Paulie Drexler, who runs the tree farm of Springside Farm with her husband, Ed, often thinks about the snow during the beginning of fall. She sees it as nothing strange. “Some may think it’s crazy to talk snow this time of year,” she said, “but then again, we grow and talk about Christmas trees in July.”
For their Fabius, New York operation near Syracuse, which also serves as an agritourism destination, planning for the upcoming winter is a necessity. Drexler shares her keys to preparedness against the impending snow season.
“If you can’t get them in, you can’t sell them anything. That’s the truth,” Drexler said. “You have to look open for business from the highway or else people will drive away. You’re losing business and you don’t even know it. It’s as simple as that.”
It’s the owner’s responsibility to clear the first line of your ag business, she noted: The parking lot. Drexler’s farm uses a 75-hp Massey Ferguson with a frontend loader and snow blower on back. “We use a skid-steer if it gets really bad as the season progresses,” she added. “Sometimes that’s not enough and you need to move large amounts of snow out of the way.”
Having a clear lot is the difference between a satisfied customer and lost business. “We have those who buy trees from us to sell for Christmas,” Drexler said. “If they can’t get in, they’ll go somewhere else. That could be lost business for the next year, too.”
In addition to its snow obligation, the farm’s Massey also plays the role of wagon ride tractor for its agritourism business. When the eventual snowstorm lands, it is difficult to pull double duty.
“After a big snowfall we have to suspend our wagon ride. It is not safe to go through the snow,” Drexler said. “You can’t plow everywhere.
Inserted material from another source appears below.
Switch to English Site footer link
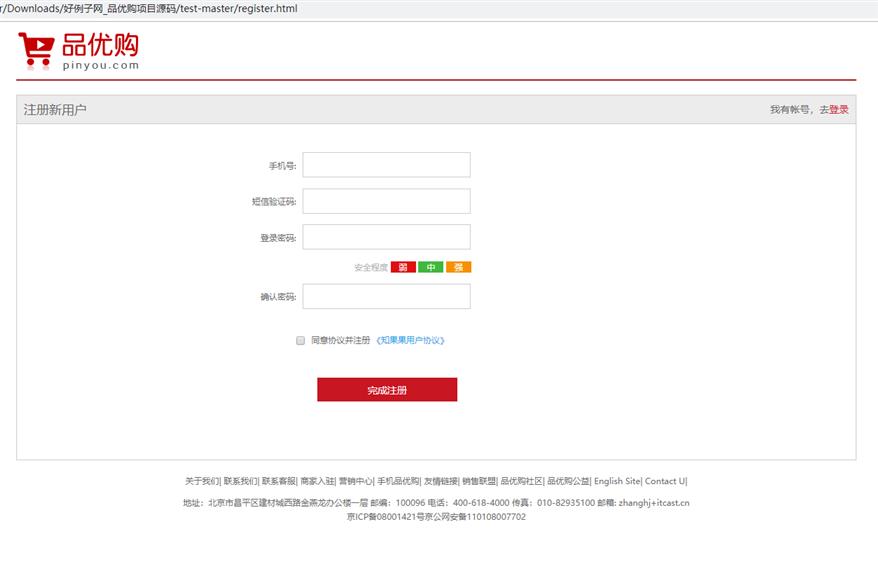878x561 pixels. pos(616,481)
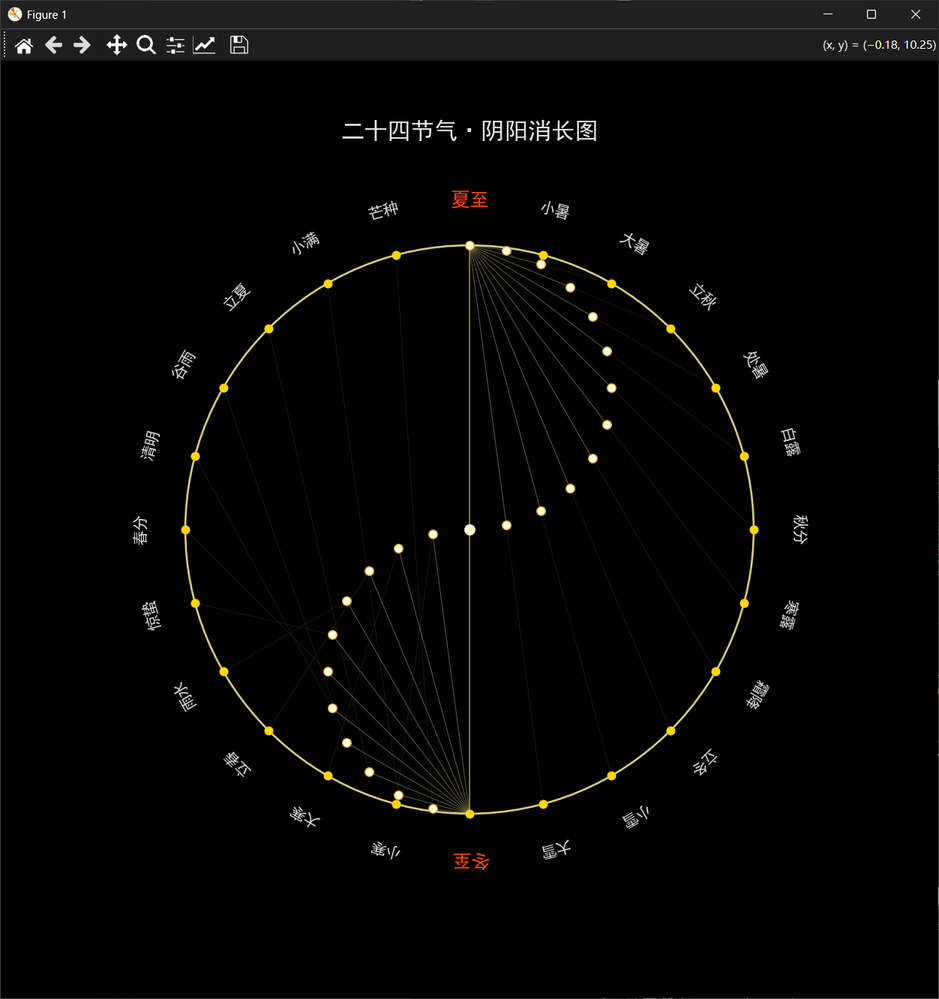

Some of your stuff like your seasonal paths start plowing up dirt and gravel and it becomes impractical at a certain point.”
She also pointed out that although the lot and paths are cleared out, some customers may be prone to error and find themselves in trouble. Drexler said the burden still falls on the owner to assist their patrons.
“Occasionally you do get people who are stuck,” she said. “That’s not fun, but you have to be ready for that. It’s nonnegotiable.”
Drexler has heard the horror stories, and she plans not to be one of them. “It’s my responsibility to avoid any hazards,” she said. “God forbid someone gets hurt.”
Hawkish attention needs to be applied, Drexler noted. The first step for safety is preparing ahead of time on the business end.
“You better be ready by Thanksgiving,” she said matter-of-factly, “and make sure you get it done earlier in that day. It gets worse if your equipment isn’t ready to go. That’ll give you a two- or three-hour delay right there.”
Drexler noted that during the season, her crew checks their inventory such as shovels and plows and pays attention to the little things such as making sure the tractor is fully charged and serviceable. “Definitely make sure your tractor is plugged in,” she joked. “You never want to be cussed out by the morning crew. It’s just the way things go.”
She recommends to keep vigilant in clearing and de-icing all walkways and paths. It will be unfortunate for a customer to injure themselves, but it won’t be any better for the owners with any accompanying lawsuits, she said.
“Planning: That’s what it takes. We have skin in the game, and it’s not an option. Your customers matter,” Drexler said. “Farmers are practical by nature. You don’t do yourself any favors by not being prepared.”